* [Goal A]
In the records, begin at the line that contains "Brooklyn Nets (1401, 1583)" and stop after the line that contains "New York drinks New York (1205, 1619)". Write those lines out again, requests included, and increase every coordinate in the answers by 117.

* [Selection]
◆ ◆ ◆ ◆ ◆

Famous White Rappers

01/12/13 at 6:45 am

Most people think that hip hop and rap are the exclusive preserve of black, largely American males. Since the 1990s, that stereotype has been challenged by a growing popularity of white population of both genders. Nor is it limited to North America. There are some big names from Europe making waves on both sides of the Atlantic – male and female and from across the social divide. Here is a list of some of the world’s most prominent white rappers.

1. Vanilla Ice

Vanilla Ice

Vanilla Ice

Arguably the first white rapper to bring the genre to the Caucasian masses, he became an overnight success with his hit “Ice, Ice Baby”, a track that has been mimicked despite itself sampling the backing track from the Queen hit Under Pressure. It was the first hip hop track ever to become the number 1 on the American Billboard Charts and the UK Charts. His bad boy background was a persona though. Since then he has gone on to an acting career and to host a variety of music shows.

2. Eminem

Eminem

Eminem

The most famous white rapper of them all, even people who had never been into hip hop before were buying his albums. A fiercely loyal fan base and worldwide notoriety has led to numerous lampoons of his music, including UK Radio DJ Chris Moyles who parodied “Stan” with a fan writing a letter to Santa Claus (called Stanta). At the height of his fame, he released the semibiographical movie 8 Mile. He is famous for using multiple personalities in his music in order to change his tone and style.

◆ ◆ ◆ ◆ ◆

* [Goal B]
Answer these questions from the article on white rappers:
(i) Which Queen hit supplied the backing track sampled in "Ice, Ice Baby"?
(ii) Which UK radio DJ parodied "Stan"?
(iii) What semibiographical movie did Eminem release at the height of his fame?

* [Stored records]
◆ ◆ ◆ ◆ ◆

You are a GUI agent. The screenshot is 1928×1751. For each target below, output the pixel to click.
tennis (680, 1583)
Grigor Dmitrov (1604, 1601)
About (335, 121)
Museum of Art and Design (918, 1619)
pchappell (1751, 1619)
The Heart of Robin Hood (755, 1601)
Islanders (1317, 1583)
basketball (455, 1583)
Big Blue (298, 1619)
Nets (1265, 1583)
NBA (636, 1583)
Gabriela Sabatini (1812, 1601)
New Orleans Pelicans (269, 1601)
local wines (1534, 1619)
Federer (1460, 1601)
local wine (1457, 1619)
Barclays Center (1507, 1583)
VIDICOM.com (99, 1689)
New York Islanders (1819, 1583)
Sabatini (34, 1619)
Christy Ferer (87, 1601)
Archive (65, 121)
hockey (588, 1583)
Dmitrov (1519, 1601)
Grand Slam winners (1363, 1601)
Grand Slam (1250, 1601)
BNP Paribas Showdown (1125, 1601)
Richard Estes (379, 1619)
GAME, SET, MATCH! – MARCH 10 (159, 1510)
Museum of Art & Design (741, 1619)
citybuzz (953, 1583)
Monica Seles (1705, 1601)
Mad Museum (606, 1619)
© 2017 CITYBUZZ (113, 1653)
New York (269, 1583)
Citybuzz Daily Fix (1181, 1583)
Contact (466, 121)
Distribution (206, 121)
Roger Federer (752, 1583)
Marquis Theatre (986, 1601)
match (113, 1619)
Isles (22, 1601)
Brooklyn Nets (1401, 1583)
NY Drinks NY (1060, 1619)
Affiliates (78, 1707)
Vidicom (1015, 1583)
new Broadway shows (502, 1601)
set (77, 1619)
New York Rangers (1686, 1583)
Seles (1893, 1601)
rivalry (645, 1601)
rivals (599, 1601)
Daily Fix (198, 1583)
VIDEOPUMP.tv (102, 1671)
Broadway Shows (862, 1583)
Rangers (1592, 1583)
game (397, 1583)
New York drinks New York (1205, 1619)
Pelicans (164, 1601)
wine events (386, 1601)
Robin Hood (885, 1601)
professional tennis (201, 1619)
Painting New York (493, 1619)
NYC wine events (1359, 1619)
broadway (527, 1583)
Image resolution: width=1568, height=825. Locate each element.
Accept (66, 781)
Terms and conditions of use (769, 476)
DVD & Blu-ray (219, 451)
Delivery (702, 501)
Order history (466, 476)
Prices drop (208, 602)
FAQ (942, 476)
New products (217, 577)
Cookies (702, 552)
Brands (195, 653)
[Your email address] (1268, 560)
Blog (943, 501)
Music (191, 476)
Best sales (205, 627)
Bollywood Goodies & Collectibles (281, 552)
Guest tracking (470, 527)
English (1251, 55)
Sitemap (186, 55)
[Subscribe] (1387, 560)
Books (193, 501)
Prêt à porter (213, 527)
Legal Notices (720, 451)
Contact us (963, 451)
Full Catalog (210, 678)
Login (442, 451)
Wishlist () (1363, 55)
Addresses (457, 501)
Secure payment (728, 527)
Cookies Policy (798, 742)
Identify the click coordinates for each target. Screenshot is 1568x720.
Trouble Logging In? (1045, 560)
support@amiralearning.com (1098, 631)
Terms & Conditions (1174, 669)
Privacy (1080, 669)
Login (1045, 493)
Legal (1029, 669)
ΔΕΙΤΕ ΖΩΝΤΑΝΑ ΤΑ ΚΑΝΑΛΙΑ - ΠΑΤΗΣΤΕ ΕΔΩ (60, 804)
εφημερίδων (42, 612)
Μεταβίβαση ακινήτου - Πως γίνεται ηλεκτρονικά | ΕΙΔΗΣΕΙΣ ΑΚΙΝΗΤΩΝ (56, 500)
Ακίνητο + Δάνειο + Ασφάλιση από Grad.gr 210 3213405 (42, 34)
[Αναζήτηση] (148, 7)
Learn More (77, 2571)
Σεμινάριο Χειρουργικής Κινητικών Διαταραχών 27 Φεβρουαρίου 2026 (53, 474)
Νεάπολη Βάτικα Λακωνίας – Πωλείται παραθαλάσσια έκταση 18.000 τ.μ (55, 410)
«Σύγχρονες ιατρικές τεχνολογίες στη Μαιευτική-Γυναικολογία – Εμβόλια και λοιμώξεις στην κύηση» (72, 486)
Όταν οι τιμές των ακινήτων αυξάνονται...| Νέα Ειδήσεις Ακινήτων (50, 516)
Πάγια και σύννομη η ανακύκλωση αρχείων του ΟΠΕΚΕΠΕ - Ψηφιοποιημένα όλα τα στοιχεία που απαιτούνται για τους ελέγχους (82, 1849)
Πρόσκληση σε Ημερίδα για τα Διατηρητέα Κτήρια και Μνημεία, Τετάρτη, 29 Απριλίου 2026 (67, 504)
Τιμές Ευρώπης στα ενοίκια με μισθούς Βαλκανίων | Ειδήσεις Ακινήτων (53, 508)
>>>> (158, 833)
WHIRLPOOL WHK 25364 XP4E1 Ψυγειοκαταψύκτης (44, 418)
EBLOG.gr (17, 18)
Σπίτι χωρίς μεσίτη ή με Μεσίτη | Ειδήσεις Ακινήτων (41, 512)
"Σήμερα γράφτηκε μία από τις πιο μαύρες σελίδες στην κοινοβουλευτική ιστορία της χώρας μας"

◆ ◆ ◆ ◆ ◆

* [Right answer A]
Brooklyn Nets (1518, 1700)
NY Drinks NY (1177, 1736)
Affiliates (195, 1824)
Vidicom (1132, 1700)
new Broadway shows (619, 1718)
set (194, 1736)
New York Rangers (1803, 1700)
Seles (2010, 1718)
rivalry (762, 1718)
rivals (716, 1718)
Daily Fix (315, 1700)
VIDEOPUMP.tv (219, 1788)
Broadway Shows (979, 1700)
Rangers (1709, 1700)
game (514, 1700)
New York drinks New York (1322, 1736)

* [Right answer B]
(i) Under Pressure
(ii) Chris Moyles
(iii) 8 Mile